David Russell (associate professor of cello) has served as principal cello of the orchestras of Odyssey Opera and Opera Boston since 2010 and performs regularly with many New England ensembles, including Cantata Singers and Ensemble, the Worcester Chamber Music Society, and Emmanuel Music. A strong advocate of new music, he has performed and recorded with many notable contemporary ensembles, such as Boston Modern Orchestra Project and Firebird Ensemble. Russell also teaches at Wellesley College, where serves as director of chamber music.
Christopher Sierra (assistant professor of voice) is a Peruvian-American tenor who has performed with Opera Philadelphia, Santa Fe Opera, Opera New Jersey, Spoleto Festival USA, and New York Lyric Opera Theatre, among others, and has made solo debuts in Germany, France, Italy, Switzerland, Austria, Luxembourg, and India. Their notable research and presentations address vocal health, phonotrauma and rehabilitation, performance anxiety, and vocal pedagogy for gender expansive singers. They will teach applied lessons to musical theater students.

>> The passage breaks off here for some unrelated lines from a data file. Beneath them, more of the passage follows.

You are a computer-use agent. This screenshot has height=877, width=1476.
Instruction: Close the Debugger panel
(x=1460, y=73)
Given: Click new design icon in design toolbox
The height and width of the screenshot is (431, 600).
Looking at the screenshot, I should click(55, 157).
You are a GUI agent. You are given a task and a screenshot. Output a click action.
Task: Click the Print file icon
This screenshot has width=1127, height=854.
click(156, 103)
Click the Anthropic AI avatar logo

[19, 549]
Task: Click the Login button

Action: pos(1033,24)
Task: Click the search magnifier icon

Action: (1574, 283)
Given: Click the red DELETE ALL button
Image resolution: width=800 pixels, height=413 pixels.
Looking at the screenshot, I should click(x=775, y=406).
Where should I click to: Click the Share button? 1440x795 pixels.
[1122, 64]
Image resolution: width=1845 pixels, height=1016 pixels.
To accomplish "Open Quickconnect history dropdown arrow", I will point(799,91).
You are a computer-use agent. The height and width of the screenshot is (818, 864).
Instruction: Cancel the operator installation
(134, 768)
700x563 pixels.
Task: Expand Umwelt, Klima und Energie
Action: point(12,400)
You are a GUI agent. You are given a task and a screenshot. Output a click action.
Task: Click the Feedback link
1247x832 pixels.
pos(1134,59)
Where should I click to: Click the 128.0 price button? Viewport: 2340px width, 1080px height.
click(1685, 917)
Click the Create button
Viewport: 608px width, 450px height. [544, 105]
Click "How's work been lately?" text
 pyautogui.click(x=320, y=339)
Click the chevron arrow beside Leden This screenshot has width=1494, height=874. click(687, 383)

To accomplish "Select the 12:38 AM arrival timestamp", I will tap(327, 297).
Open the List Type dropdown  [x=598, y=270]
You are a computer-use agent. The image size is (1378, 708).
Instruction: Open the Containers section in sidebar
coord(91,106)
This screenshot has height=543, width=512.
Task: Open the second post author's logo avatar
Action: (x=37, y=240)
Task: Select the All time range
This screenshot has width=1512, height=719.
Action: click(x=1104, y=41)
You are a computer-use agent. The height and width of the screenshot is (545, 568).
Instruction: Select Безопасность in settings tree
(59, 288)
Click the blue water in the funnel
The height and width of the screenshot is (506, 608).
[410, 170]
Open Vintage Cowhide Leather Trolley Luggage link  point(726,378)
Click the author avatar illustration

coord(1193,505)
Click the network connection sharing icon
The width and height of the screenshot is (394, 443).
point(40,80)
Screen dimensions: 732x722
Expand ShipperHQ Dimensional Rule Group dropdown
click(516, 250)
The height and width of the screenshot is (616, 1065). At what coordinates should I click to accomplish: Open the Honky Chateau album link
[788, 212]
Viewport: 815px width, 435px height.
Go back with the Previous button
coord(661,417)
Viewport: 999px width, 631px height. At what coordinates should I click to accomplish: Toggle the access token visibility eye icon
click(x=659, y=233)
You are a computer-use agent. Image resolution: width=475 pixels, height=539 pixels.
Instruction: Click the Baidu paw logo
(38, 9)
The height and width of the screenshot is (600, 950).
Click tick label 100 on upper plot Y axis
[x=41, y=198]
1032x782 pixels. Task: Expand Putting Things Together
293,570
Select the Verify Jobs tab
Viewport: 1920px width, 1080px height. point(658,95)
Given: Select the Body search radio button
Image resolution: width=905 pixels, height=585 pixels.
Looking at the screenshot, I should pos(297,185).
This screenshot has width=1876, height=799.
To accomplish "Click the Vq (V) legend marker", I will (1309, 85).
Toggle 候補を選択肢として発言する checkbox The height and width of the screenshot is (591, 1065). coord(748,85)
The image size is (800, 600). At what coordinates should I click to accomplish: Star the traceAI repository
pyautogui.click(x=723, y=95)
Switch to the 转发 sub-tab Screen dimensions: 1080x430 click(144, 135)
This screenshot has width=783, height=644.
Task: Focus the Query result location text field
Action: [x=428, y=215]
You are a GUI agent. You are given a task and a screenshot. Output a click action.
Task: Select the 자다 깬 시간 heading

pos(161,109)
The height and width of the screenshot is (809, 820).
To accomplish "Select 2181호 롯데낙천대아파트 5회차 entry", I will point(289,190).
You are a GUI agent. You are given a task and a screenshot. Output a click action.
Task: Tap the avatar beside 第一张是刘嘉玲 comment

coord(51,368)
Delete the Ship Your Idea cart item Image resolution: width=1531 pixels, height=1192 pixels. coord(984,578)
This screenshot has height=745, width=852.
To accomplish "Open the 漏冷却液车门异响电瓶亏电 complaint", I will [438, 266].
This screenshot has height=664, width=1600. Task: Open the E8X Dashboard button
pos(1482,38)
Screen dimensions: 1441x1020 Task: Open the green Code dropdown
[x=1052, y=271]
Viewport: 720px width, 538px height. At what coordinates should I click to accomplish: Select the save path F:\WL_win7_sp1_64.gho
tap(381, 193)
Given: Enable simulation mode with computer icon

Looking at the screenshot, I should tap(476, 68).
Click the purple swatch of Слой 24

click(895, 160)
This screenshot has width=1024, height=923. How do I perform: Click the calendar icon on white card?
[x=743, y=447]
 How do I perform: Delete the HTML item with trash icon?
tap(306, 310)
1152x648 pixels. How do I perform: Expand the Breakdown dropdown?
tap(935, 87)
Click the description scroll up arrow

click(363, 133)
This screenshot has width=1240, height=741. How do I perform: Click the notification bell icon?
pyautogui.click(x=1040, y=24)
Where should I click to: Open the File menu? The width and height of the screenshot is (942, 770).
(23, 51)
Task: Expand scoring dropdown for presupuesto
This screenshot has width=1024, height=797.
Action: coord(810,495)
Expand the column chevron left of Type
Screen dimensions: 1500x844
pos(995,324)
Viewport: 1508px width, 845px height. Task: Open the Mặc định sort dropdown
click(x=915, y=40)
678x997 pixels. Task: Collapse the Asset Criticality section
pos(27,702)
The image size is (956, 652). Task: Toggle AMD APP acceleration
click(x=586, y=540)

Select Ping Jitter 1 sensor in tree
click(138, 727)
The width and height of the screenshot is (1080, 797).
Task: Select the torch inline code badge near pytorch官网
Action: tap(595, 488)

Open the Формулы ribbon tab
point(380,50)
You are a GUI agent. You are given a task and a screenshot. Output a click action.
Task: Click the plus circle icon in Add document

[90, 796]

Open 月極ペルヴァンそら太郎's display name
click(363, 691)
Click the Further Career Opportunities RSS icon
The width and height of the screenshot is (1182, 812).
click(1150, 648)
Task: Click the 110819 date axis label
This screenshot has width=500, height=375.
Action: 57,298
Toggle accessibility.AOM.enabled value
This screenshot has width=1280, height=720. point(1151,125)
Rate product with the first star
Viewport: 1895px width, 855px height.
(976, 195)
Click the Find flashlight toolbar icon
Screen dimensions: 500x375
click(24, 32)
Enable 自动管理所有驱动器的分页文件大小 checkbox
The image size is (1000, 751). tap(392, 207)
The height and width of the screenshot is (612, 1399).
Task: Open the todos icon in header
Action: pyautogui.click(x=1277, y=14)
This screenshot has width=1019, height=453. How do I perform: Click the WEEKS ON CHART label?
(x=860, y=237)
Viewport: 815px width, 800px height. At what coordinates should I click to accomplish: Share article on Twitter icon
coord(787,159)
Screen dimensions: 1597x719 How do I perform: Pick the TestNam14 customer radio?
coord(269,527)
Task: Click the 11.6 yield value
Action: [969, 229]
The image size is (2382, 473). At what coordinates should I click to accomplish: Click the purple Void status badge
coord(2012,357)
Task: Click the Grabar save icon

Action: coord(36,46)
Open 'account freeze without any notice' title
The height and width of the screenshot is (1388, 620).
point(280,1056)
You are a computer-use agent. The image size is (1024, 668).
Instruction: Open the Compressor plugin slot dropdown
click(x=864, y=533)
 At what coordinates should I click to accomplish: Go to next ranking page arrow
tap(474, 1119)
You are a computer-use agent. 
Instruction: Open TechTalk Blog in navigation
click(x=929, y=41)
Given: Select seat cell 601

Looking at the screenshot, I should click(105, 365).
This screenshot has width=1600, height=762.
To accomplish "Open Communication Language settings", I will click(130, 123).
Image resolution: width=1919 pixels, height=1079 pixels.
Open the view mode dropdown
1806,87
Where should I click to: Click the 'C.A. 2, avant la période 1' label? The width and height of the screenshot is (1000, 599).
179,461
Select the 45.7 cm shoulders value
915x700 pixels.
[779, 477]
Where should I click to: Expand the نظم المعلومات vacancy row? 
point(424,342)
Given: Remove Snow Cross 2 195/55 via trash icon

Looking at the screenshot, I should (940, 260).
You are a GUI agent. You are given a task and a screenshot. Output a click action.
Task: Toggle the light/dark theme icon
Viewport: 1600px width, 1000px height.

LJ White (assistant professor of core studies) is a composer and educator who has worked with many of the leading ensembles in contemporary classical music, including Alarm Will Sound, Ensemble SIGNAL, and Ensemble Dal Niente, as well as members of the International Contemporary Ensemble, Roomful of Teeth, the Talea Ensemble, and the Bang on a Can All-Stars. White previously taught at Washington University in St. Louis and at Northwestern University, and developed a college preparatory music theory and composition program at the Merit School of Music in Chicago.
Theater
Liz Stanton (associate professor of theater) is an actor, singer, sound designer, composer, and educator whose work has been seen in New York City as well as in regional theaters throughout the U.S. and overseas. She has created award-winning devised theater pieces, composed music for theatrical sound scores, and written an opera based on The Bacchae. Stanton has taught physically embodied voice and acting at New York University’s Tisch School of the Arts, Naropa University, Denison University, Salem State University, and the New York Film Academy, among others.
Katya Stanislavskaya (associate professor of theater) will teach coursework in musical theater performance, history, musicianship, and songwriting. An award-winning composer and lyricist, her work has been performed in venues all over the world, including Lincoln Center, Merkin Hall, and Ars Nova. A decade-long member of the BMI Lehman Engel Workshop, she is a two-time finalist for the Jonathan Larson Grant from the American Theatre Wing, a two-time semifinalist at the National Musical Theatre Conference at the O’Neill Theatre Center, and a recipient of the Harrington Award for Creative Achievement.